Albright urges Thailand to finish banking reform

BANGKOK (Agencies): U.S. Secretary of State Madeleine Albright
pressed Thailand on Thursday to complete reforms of its banking
system and held out the lure of selling the Thais used U.S. F-16
jet fighters.

"My goal in coming here is to reaffirm America's deep
friendship for a strong ally ... and our strong support" for
Thailand's effort to reform its economy, she said at a news
conference after meeting with royal and government leaders here.

Visiting the heart of the Asian financial crisis, Albright
said Thailand's adoption of 11 pending banking and financial
reform measures demanded by the International Monetary Fund is
crucial.

Thai Foreign Minister Surin Pitsuwan, appearing at the news
conference with Albright, promised an intense effort to win
passage of the reforms but noted wide opposition to them in
Thailand's Parliament.

"It needs time and it needs a lot of players," Surin told
reporters. "She understands that."

Albright also announced that the United States was considering
selling used F-16 jet fighters to the Thais as replacements for
the eight F-18 jets that Thailand ordered but had to cancel
because of its economic woes.

The Clinton administration agreed to let Thailand renege on
the $392 million contract and the U.S. Marine Corps took the
planes instead.

Albright met with Surin following a meeting with Prime
Minister Chuan Leekpai and after paying a call on King Bhumibol
Adulyadej, the 71-year-old head of state and a revered figure.

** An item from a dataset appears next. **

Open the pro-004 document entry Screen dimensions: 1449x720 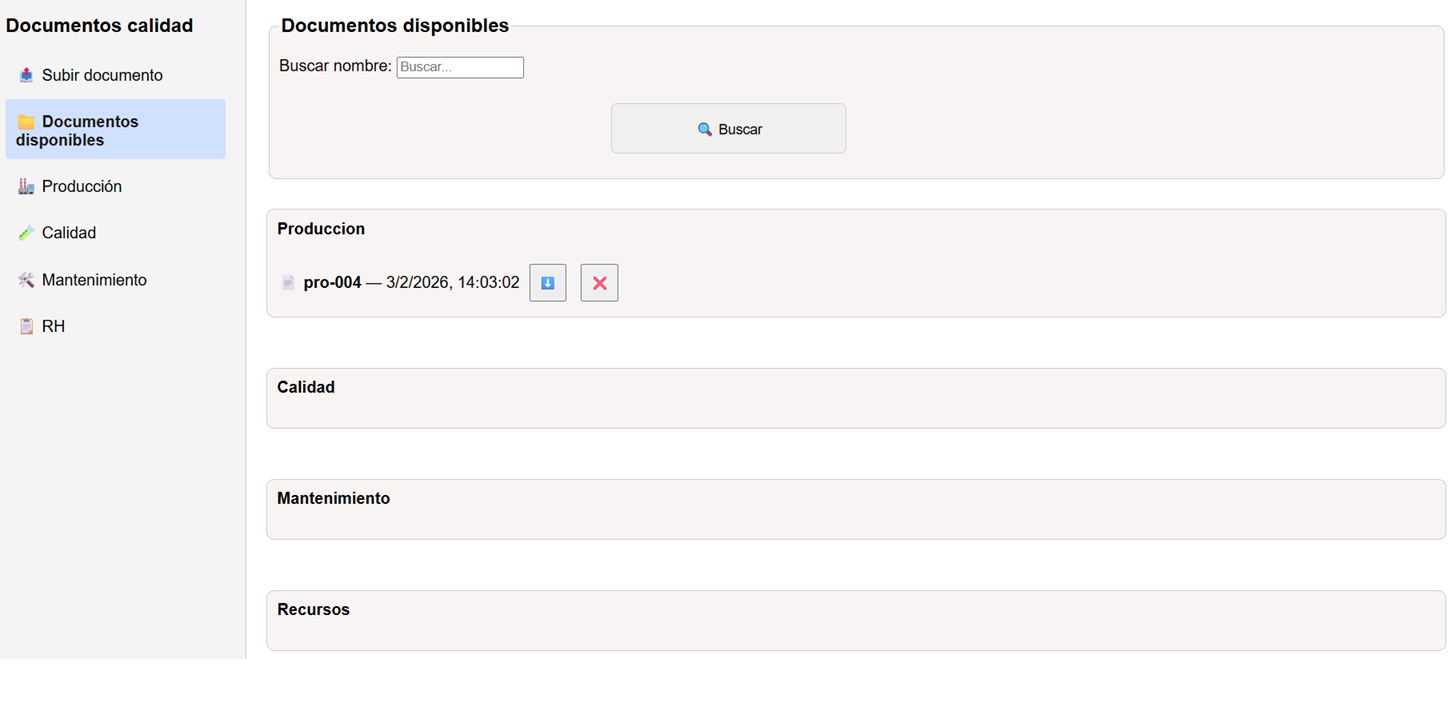331,282
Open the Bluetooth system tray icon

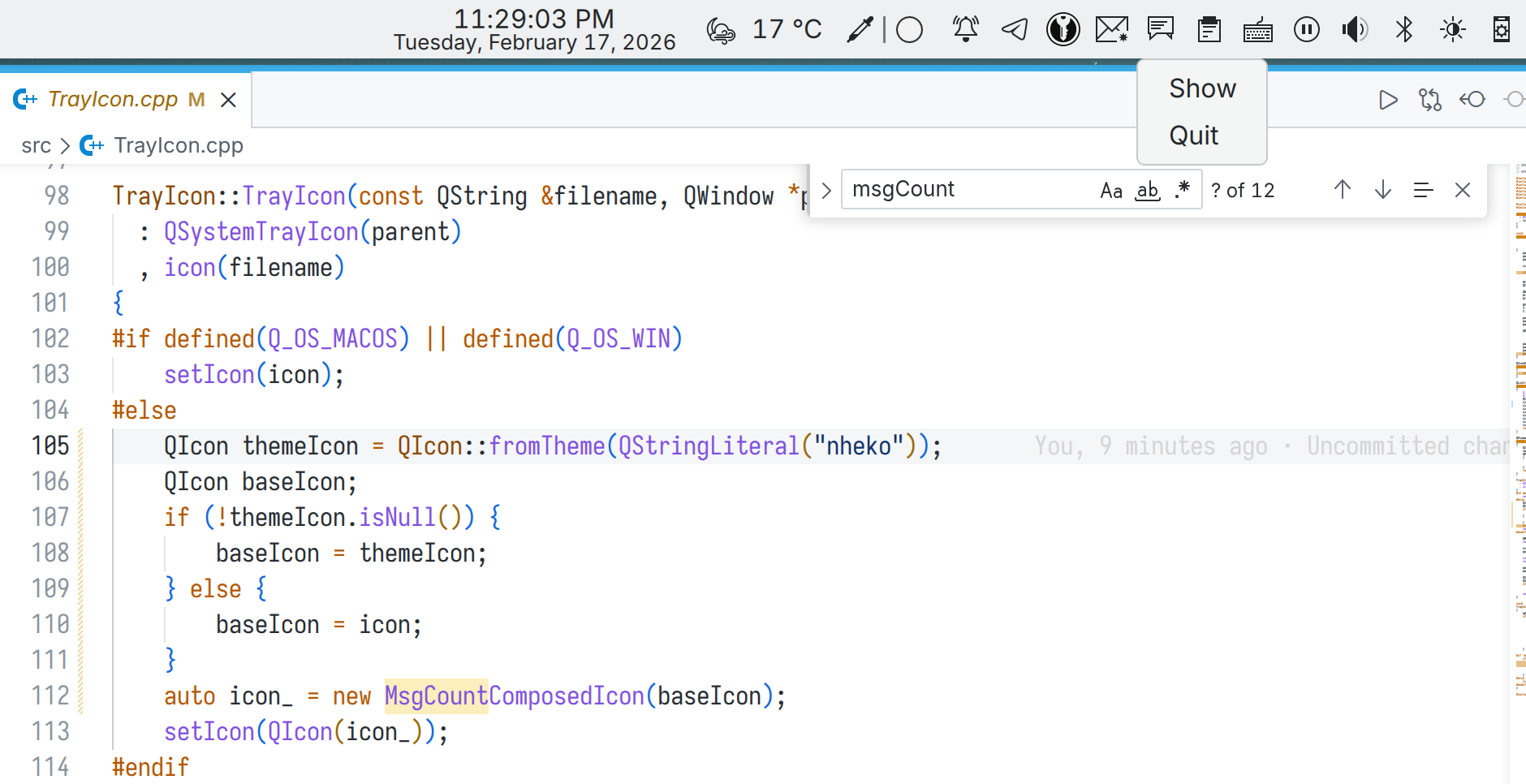click(x=1403, y=30)
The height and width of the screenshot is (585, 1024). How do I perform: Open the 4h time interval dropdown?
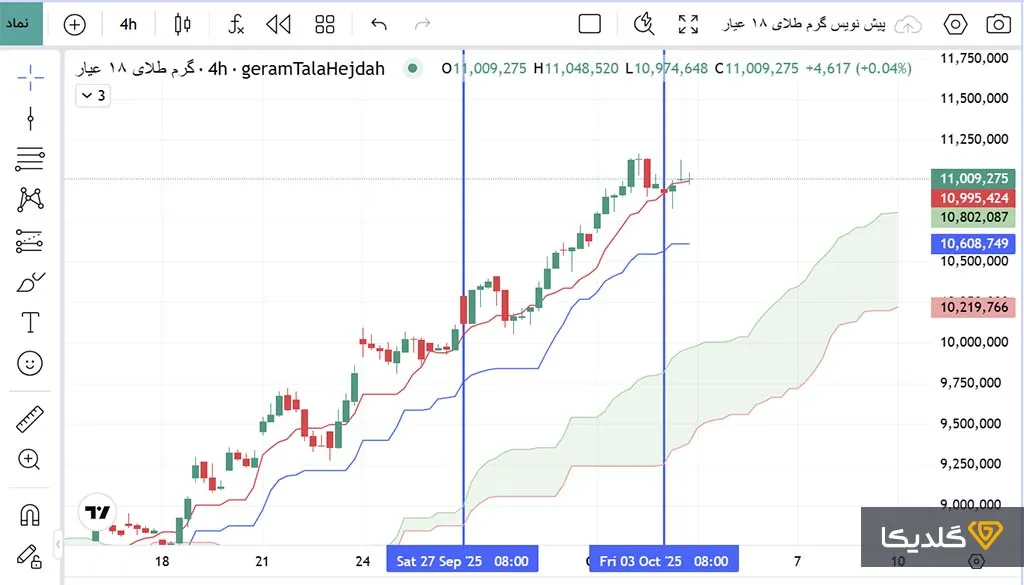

After holding a working lunch with Thai leaders she departed
for Jakarta, Indonesia.

Touching on Cambodia, Albright said on Thursday that
Washington wanted Khmer Rouge leaders put before an international
tribunal and rejected Cambodian government suggestions this might
be destabilizing.

State Department spokesman James Rubin said the United States
supported the setting up of a tribunal via the United Nations
Security Council and added that Washington did not automatically
assume China would veto the idea, as some diplomats have
suggested.

"We want the top leaders brought to justice and we do support
an international tribunal on this," Albright told a news
conference wrapping up a visit to Thailand.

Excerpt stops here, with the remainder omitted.